> **Your task**:
Find, in the records below, the line that contains "The width and" and the line that contains "the 公司简介 section". Copy those two lines and everything between them exactly, but not the pictures.

> **Data excerpts**:
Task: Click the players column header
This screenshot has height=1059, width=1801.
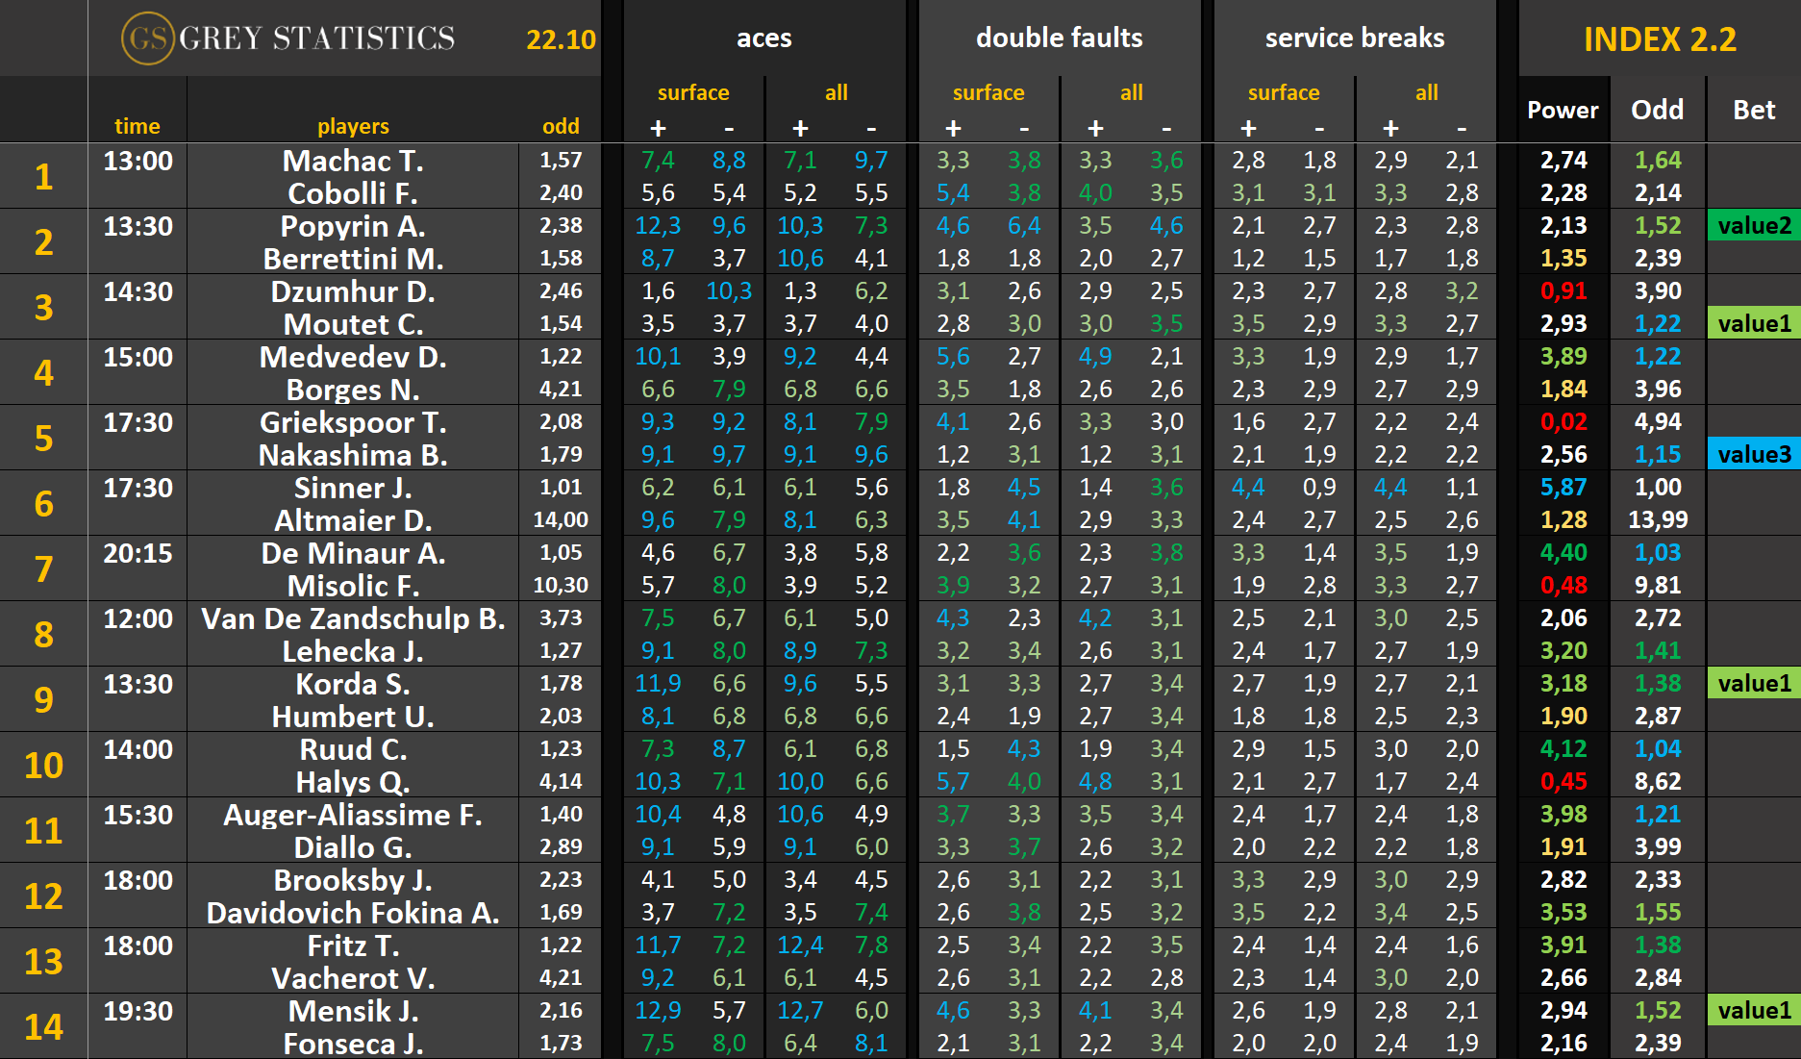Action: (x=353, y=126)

==

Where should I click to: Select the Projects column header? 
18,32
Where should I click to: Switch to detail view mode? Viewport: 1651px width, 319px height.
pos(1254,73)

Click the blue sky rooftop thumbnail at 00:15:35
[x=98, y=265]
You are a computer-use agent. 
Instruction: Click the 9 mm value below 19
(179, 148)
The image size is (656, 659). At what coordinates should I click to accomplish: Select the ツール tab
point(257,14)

---

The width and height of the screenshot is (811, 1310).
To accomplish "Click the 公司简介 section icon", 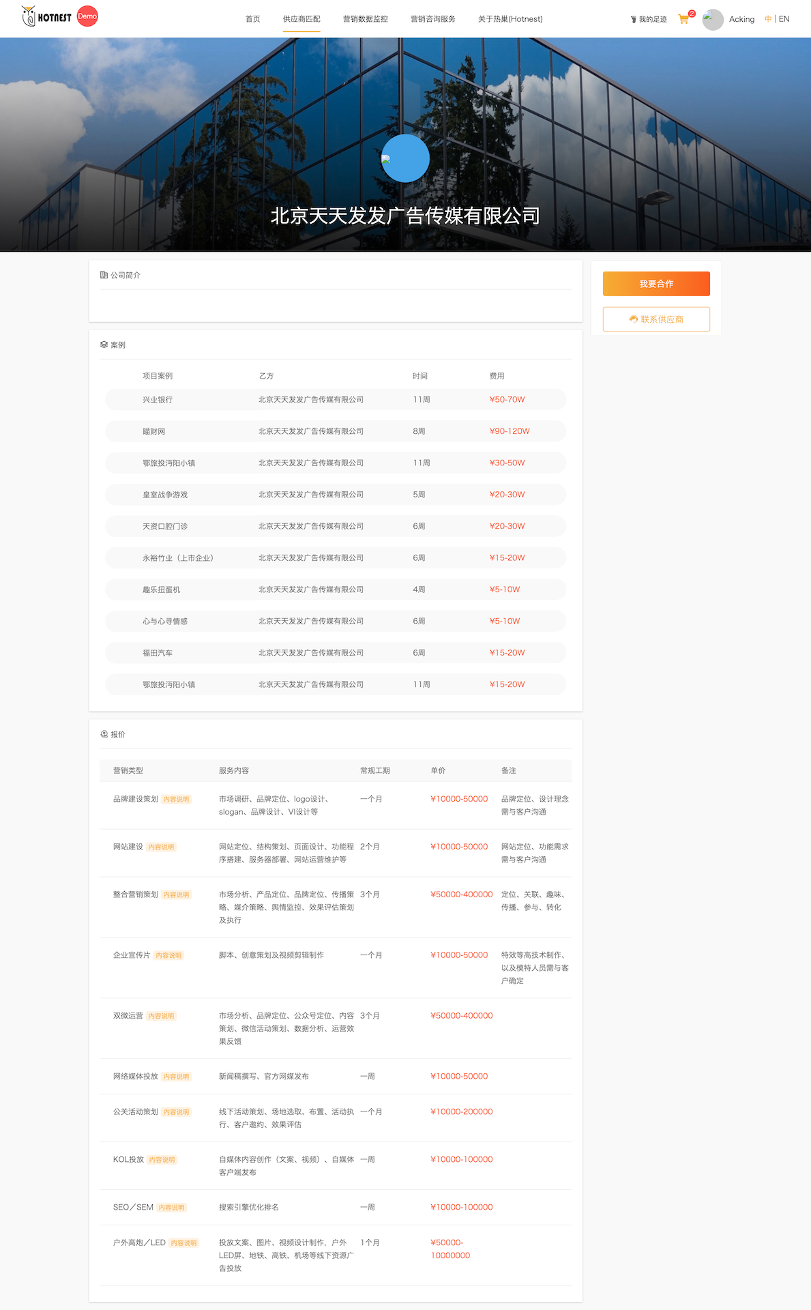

> **Your solution**:
The width and height of the screenshot is (811, 1310).
To accomplish "Click the 公司简介 section icon", 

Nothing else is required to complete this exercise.